Ce n’est pas la première fois que la Suisse légifère sur des questions religieuses, mais c’est la première fois que son peuple adopte un article constitutionnel de nature xénophobe, dirigé contre une population plus ou moins définie : les musulmans. Pourquoi xénophobe ? Parmi les 400 000 musulmans vivant en Suisse, certains ont la nationalité helvétique, mais dans l’esprit des citoyens de ce pays, le fait islamique est associé à des provenances étrangères. Jamais, dans les années 70, époque « riche » en référendums proposant de diminuer la population étrangère présente sur le territoire de la Confédération, les électeurs n’avaient dit « oui » : sursaut moral au dernier moment ou intérêt économique bien compris.

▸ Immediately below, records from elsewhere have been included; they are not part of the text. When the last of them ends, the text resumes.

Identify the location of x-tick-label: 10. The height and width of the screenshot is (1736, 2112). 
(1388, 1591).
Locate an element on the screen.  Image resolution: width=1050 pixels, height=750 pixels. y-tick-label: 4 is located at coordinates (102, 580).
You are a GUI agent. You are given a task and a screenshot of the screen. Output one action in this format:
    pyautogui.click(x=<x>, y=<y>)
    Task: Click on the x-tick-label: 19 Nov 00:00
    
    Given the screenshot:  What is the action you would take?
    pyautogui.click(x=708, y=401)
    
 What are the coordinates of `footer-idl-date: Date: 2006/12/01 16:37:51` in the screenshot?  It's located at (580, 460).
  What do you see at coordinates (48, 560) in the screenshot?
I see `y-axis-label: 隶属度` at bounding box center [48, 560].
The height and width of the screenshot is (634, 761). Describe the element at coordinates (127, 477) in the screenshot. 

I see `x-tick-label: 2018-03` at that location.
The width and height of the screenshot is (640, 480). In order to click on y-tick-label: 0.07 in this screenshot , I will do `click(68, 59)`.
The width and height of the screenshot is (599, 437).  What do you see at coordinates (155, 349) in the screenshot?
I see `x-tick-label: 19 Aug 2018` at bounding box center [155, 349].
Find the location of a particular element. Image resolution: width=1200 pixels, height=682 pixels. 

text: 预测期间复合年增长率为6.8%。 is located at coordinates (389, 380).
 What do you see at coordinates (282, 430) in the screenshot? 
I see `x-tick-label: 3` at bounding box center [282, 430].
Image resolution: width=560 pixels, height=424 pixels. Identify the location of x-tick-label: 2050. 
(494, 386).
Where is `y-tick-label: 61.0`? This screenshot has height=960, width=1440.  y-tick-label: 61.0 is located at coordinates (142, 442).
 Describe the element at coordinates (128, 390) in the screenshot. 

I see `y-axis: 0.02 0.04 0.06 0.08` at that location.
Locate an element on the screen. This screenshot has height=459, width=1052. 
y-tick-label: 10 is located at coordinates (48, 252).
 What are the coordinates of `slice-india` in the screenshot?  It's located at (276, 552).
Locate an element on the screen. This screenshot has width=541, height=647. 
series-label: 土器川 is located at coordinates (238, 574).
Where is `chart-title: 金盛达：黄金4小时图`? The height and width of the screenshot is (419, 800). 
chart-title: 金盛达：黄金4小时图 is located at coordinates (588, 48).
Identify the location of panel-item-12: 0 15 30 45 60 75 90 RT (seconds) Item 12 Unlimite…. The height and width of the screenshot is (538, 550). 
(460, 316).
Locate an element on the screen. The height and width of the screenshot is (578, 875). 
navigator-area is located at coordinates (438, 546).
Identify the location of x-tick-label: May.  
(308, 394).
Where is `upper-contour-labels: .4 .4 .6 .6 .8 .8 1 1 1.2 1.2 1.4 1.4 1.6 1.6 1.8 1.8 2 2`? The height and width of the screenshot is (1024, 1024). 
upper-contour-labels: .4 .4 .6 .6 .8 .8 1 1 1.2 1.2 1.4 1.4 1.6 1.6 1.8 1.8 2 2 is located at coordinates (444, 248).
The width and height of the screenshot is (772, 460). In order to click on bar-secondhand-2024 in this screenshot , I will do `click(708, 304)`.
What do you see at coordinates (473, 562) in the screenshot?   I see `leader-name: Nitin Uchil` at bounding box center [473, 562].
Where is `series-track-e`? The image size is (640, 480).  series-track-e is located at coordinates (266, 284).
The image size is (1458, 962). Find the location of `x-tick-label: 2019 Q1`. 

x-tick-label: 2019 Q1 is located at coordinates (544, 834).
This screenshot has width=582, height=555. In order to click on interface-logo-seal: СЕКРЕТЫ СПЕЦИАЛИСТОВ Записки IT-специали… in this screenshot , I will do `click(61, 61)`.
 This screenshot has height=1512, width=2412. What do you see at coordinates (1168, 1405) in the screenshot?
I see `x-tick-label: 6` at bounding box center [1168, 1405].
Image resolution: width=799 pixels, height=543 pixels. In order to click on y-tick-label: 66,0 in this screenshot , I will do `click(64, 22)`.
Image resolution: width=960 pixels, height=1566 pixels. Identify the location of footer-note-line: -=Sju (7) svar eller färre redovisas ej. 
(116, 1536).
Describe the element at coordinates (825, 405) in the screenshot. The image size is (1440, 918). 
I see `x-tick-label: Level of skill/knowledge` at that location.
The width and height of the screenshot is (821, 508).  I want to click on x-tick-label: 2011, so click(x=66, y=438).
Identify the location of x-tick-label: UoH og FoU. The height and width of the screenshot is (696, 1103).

Cette fois-ci, un pas a été franchi, celui de la stigmatisation par le vote. Ce mot fort – stigmatisation – est parfois utilisé à tort et à travers ; il est ici parfaitement justifié. C’est toute une population qui se sent visée, rabaissée, non désirée, par un texte qui fait figure de prétexte : la Suisse compte quatre minuscules minarets. Les Suisses, comme souvent, ont voté, entre eux, sûrs de leurs bons droits démocratiques. Mais à l’étranger, cette zone immense dont ils ont tendance à faire abstraction, on les regarde, on les observe.

De la même manière qu’ils n’ont pas hésité à s’assoir sur un tabou – on ne s’attaque pas à des personnes en raison de leurs origines ethniques ou religieuses –, la communauté internationale, vaste entité, pourrait être amenée à s’ingérer dans les affaires intérieures d’un pays qui joue dangereusement avec ses jouets démocratiques. Mais une intervention diplomatique extérieure sur un sujet aussi brûlant pourrait avoir l’effet inverse à celui recherché : une sympathie avec les Suisses qui ont supposément osé voter tout haut ce que beaucoup votent tout bas.

Les rapports entre l’Occident et l’islam sont tendus. Or ce n’est pas agir en responsabilité que d’envoyer, tête d’autruche dans les urnes, des messages aussi puérils que « quatre minarets, ça suffit ». Le refus de l’autre, qui plus est lorsque cet autre est un voisin de palier, ne produit que des malheurs.